We take all the P/E ratios in the set, then rank them from last to first in order. We then assign a percentile to each where 100 is best. This information is used to format the Traffic Light’s width and colour which can be interpreted using the following rules of thumb:

  • Width - the wider a traffic light, the better the rank is for that metric. The very best ranked stock in an industry will have a filled meter. The very worst will have a very thin meter.
  • Colour - green signifies a high ranking signal, red a low ranking signal. We use 5 colours to signify in which quintile (20% band) each stock has been ranked; from green (ranked in the top 20%) through to red (bottom 20%).

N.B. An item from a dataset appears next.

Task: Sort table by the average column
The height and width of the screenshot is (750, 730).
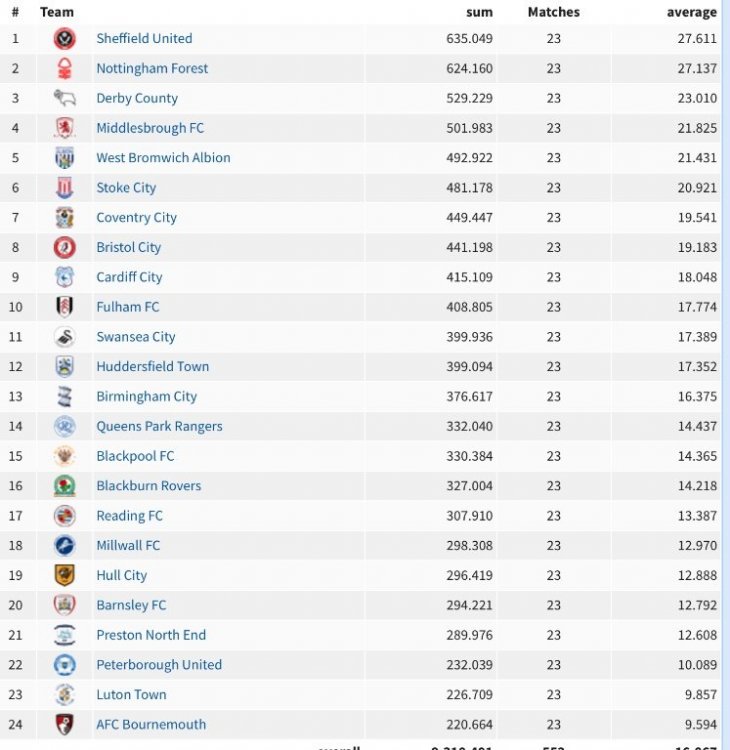Action: 691,12
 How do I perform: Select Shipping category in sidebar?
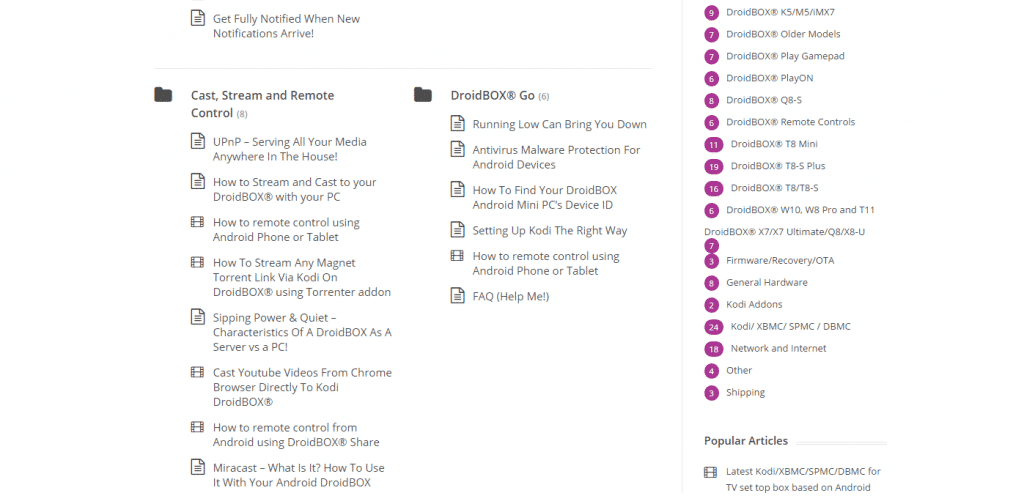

At a glance, an investor can judge the relative merits of a stock across different value, growth and momentum criteria by analysing the colour fingerprint of a StockReport.

The spots are individually calibrated to colour from green to red for the indicator in question depending on whether the indicator is favourable or not for the stock.

Interpreting the Traffic Lights

A company with many green traffic lights may be showing the following characteristics: strong growth, low valuation, positive momentum and good internal returns on capital in comparison to their peer group and the market as a whole.

Our traffic light system is meant as a guide to the relative rank of each company's financial ratio in comparison to their sector and market peer group. Academic finance has long illustrated that shares exposed to quality, value and momentum have a tendency to outperform. But it should be remembered that these factors work best in diversified portfolios. Each individual company is subject to stock specific risks that lead to an extremely wide variability of return.

If constructing a portfolio using the Traffic Lights as a guide it is extremely advisable to use enough diversification to reduce stock specific risk, to seek the counsel of a good advisor and do further research before making investment decisions. Just as a high StockRank does not guarantee a stock will outperform, a set of green traffic lights certainly does not either.